Why rising interest rates get experienced property investors excited

5 reasons why property investors love rising interest rates

In my last three articles, I’ve discussed various aspects of the impact of rising interest rates. You will have learned:

But what if you are considering property investment for the first time, or pondering whether now is the right time to invest in buy-to-let?

In this article, the last of my series about the impact of higher interest rates and how to invest in property like a professional when interest rates rise, you’ll learn why now could be the perfect time to invest.

Do higher interest rates scare you?

For many property investors, higher interest rates bring the spectre of decreasing profits. Mortgage payments will increase for those who haven’t fixed their mortgage rates and are still working with variable rate or base rate tracker mortgage products. For those who have a fixed rate mortgage, the protection only lasts until the end of the fixed rate period. There could be a nasty shock to the finances when that fixed rate is lifted.

Many property investors will never have experienced a rise in their interest rate. The Bank of England (BoE) hasn’t increased the base rate for 10 years. However, it’s only those property investors who haven’t prepared for higher interest rates which should be scared. If you own investment property already or are considering doing so, as I described in my last article, there are strategies you can use that could increase your buy-to-let profits despite rising interest rates.

A little fear, however, is a good thing. It keeps you alert. Keeps your eye on the prize. Helps you to make the right decisions. Complacency is a killer. So, don’t be complacent. Instead, always consider your options and what outcomes might occur in different circumstances. It’s not the rise in interest rates that hurt investors. It’s their lack of preparation or reaction to it that hurts them.
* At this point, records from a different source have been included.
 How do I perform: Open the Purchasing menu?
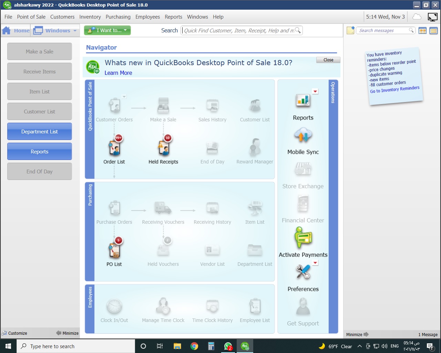coord(118,17)
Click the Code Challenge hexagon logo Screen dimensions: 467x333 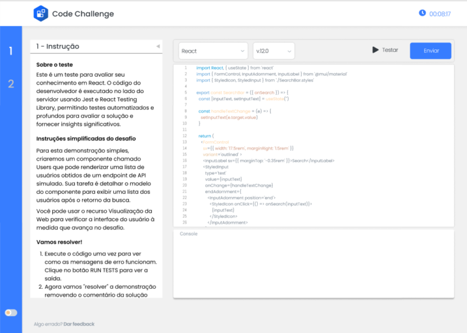(41, 13)
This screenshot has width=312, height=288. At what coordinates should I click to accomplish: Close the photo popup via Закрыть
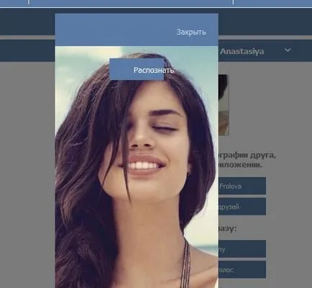pyautogui.click(x=191, y=32)
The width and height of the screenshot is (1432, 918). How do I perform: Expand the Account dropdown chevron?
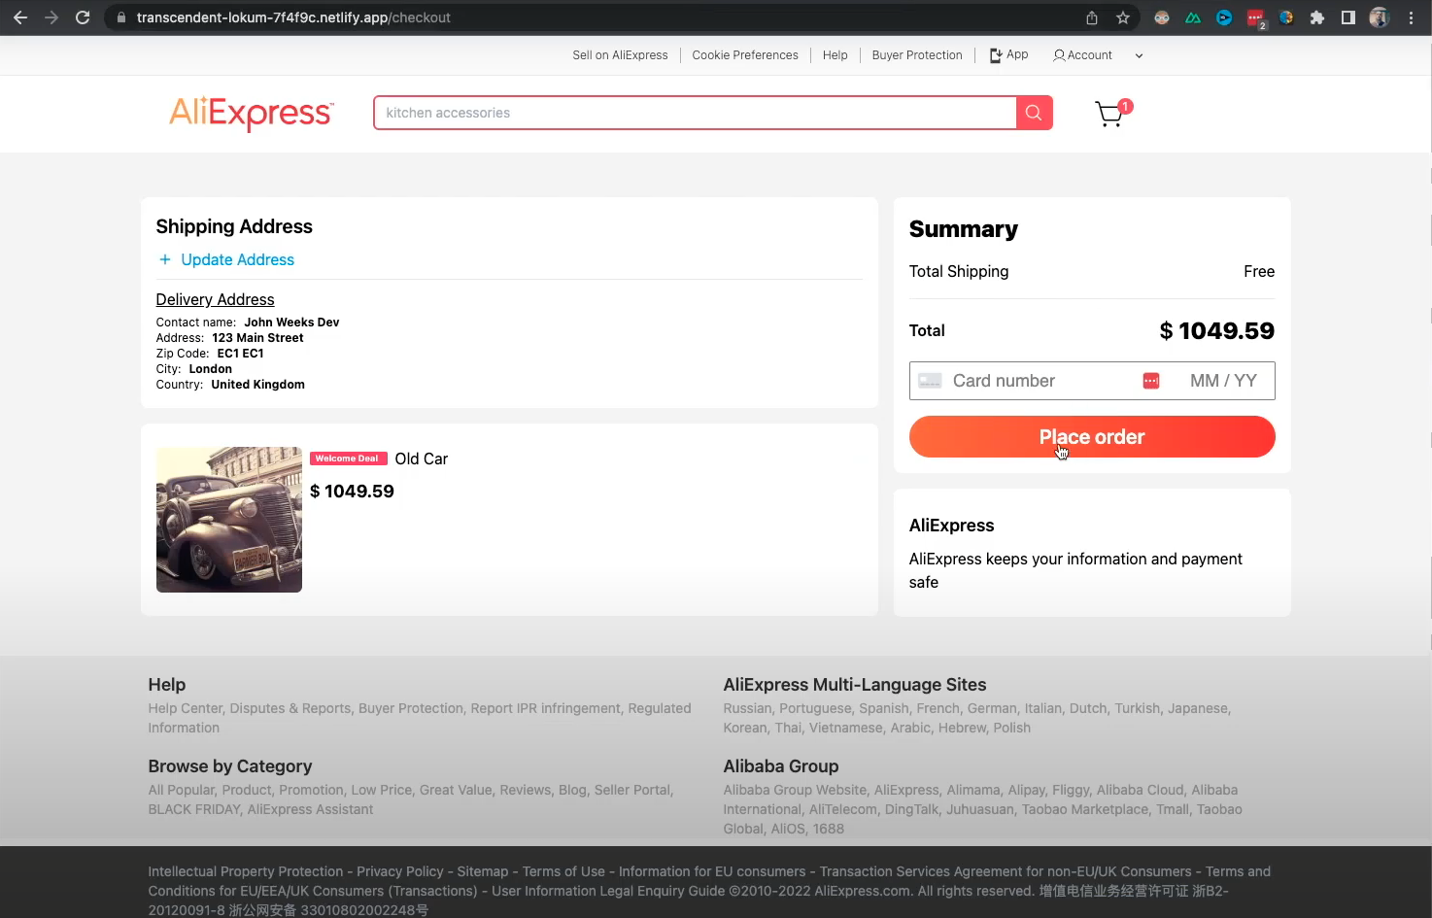point(1139,55)
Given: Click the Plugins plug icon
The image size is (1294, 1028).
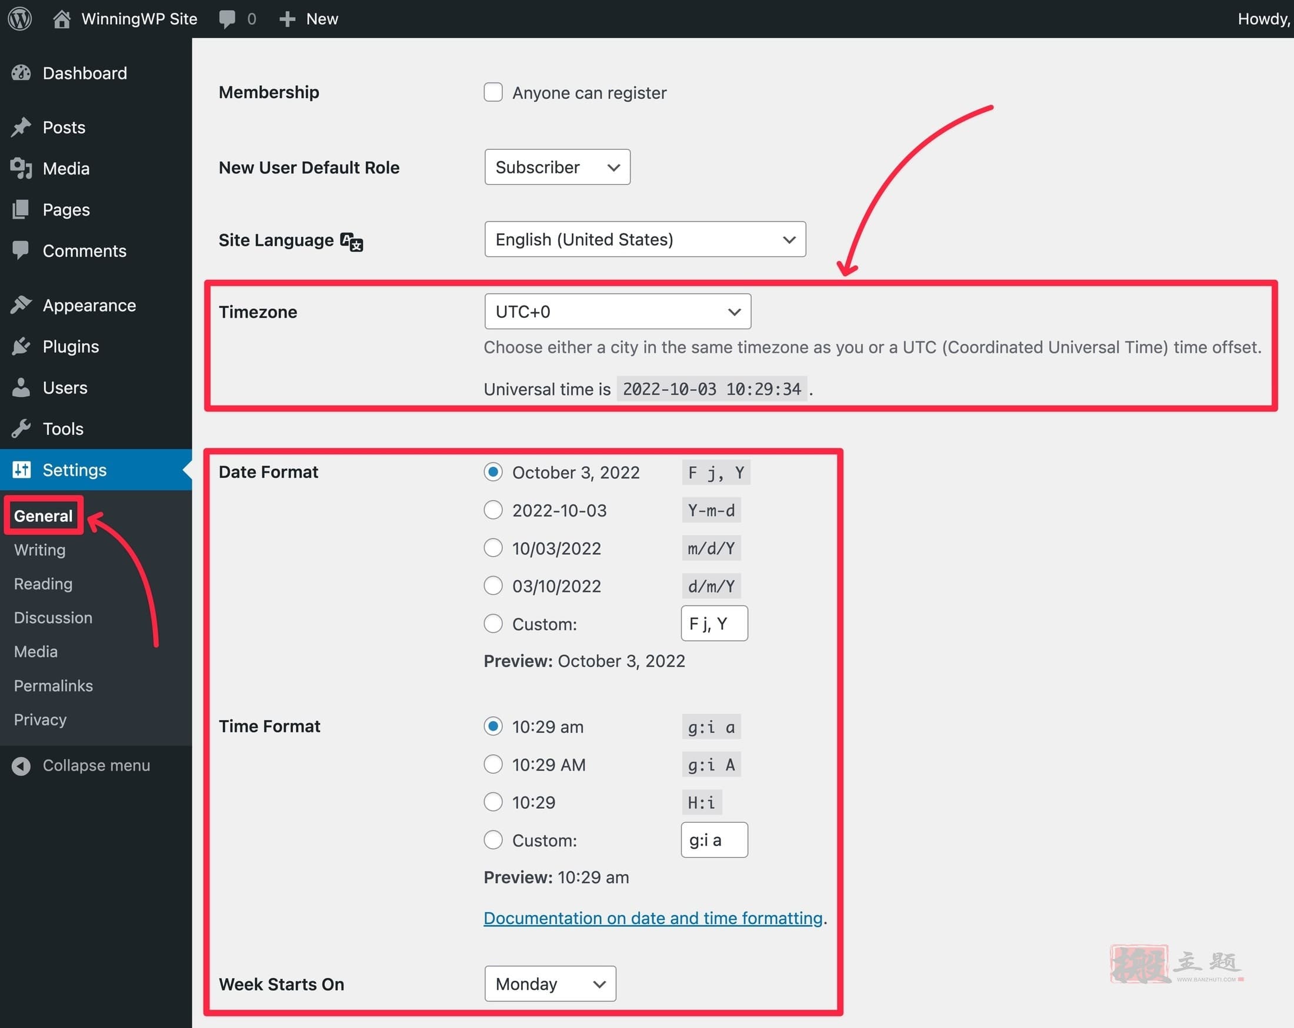Looking at the screenshot, I should point(21,346).
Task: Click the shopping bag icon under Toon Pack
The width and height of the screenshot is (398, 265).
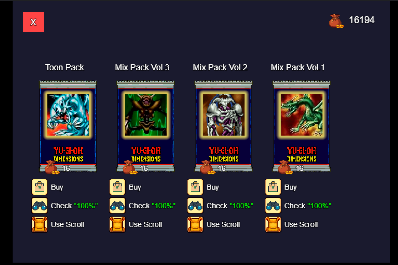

Remember that home buyers are more affected than property investors

The average interest rate on a mortgage is 4.6%. While all mortgages are different, there is one thing we can say about variable rate mortgages: an increase in the interest rate will hit the pockets of mortgagees. Homeowners could be facing mortgage payments that increase by hundreds of pounds. They must suck it in and get on with it. They’ll have to find the extra money from somewhere or cut their expenditure somehow. Cash savings could be used to close the gap in the short term until other solutions are found.

It isn’t quite the case with property investors. A buy-to-let landlord always has the option to raise rents. You may have to wait a few months until the time of the next rent review, but you can raise the rent to increase the gap between your income and mortgage payments.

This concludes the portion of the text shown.